On November 13, 2020, the last payment of $26,240 interest receivable from the $1,047,040 loan to All In One Media Ltd, previously named as Aura Blocks Limited, was deposited into the Company’s bank account. Interest receivable at August 31, 2020 was reduced to zero.

 

Termination of issued warrants:

 

On November 23, 2020, the Company entered into a Termination and Release Agreement with Armada Capital Partners LLC (“Armada”). Pursuant to the agreement, the parties agreed to terminate the warrant issued in favor of Armada to purchase 4,200 shares of our common stock for a payment of $20,000. AB International agrees to pay to Armada the sum of $20,000 within five business days from the date of execution of the agreement. The parties also entered into a mutual release of claims.

 

On November 30, 2020, the Company entered into a Termination and Release Agreement with Crown Bridge Partners LLC (“Crown Bridge”).
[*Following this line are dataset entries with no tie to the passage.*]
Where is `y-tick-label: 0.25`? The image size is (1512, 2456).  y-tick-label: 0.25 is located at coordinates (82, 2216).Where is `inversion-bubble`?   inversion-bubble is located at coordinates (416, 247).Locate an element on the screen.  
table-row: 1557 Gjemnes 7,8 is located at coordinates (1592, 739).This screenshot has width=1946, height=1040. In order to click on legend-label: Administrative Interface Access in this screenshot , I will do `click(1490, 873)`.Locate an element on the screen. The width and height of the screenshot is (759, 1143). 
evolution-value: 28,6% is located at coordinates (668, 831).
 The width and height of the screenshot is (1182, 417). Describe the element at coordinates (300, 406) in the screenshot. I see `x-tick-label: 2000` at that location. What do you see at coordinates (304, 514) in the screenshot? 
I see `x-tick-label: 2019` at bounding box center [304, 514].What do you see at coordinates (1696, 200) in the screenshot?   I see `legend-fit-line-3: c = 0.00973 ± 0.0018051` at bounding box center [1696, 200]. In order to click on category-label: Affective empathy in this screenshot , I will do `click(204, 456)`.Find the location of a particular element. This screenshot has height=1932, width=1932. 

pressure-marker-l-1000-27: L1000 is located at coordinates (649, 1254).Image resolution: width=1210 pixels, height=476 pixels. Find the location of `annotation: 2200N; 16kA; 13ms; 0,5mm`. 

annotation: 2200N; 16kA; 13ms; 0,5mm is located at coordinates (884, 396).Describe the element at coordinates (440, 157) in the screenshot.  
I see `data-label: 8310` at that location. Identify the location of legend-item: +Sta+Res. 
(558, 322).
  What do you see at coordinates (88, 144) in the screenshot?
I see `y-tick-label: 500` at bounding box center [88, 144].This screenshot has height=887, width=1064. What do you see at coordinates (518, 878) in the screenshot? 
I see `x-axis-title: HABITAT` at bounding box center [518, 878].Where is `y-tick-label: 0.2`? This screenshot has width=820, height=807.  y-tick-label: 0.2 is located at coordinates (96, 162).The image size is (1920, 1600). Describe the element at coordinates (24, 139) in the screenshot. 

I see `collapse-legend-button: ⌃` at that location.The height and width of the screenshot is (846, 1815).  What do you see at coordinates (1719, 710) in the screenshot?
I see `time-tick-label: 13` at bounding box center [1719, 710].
Pursuant to the agreement, the parties agreed to terminate the warrant issued in favor of Crown Bridge to purchase 9,720 shares of our common stock for a payment of $75,000. AB International agrees to pay to Crown Bridge the sum of $75,000 on or before December 2, 2020. The parties also entered into a mutual release of claims.

 

Warrant exercises:

 

As of November 30, 2020, EMA Financial exercised all of its warrant shares. 46,182,266 anti-dilution adjusted warrant shares were exercised to acquire 45,850,861 shares of common stock at $0.00812 per share through cashless exercises.

 

Ceased operation of the display store:

 

The Company closed down the display store due to the COVID-19 impact and uncertainties of the economy in Hong Kong. The lease agreement for the display store, which has the original term of February 23, 2019 to February 22, 2022, was terminated on November 22, 2020.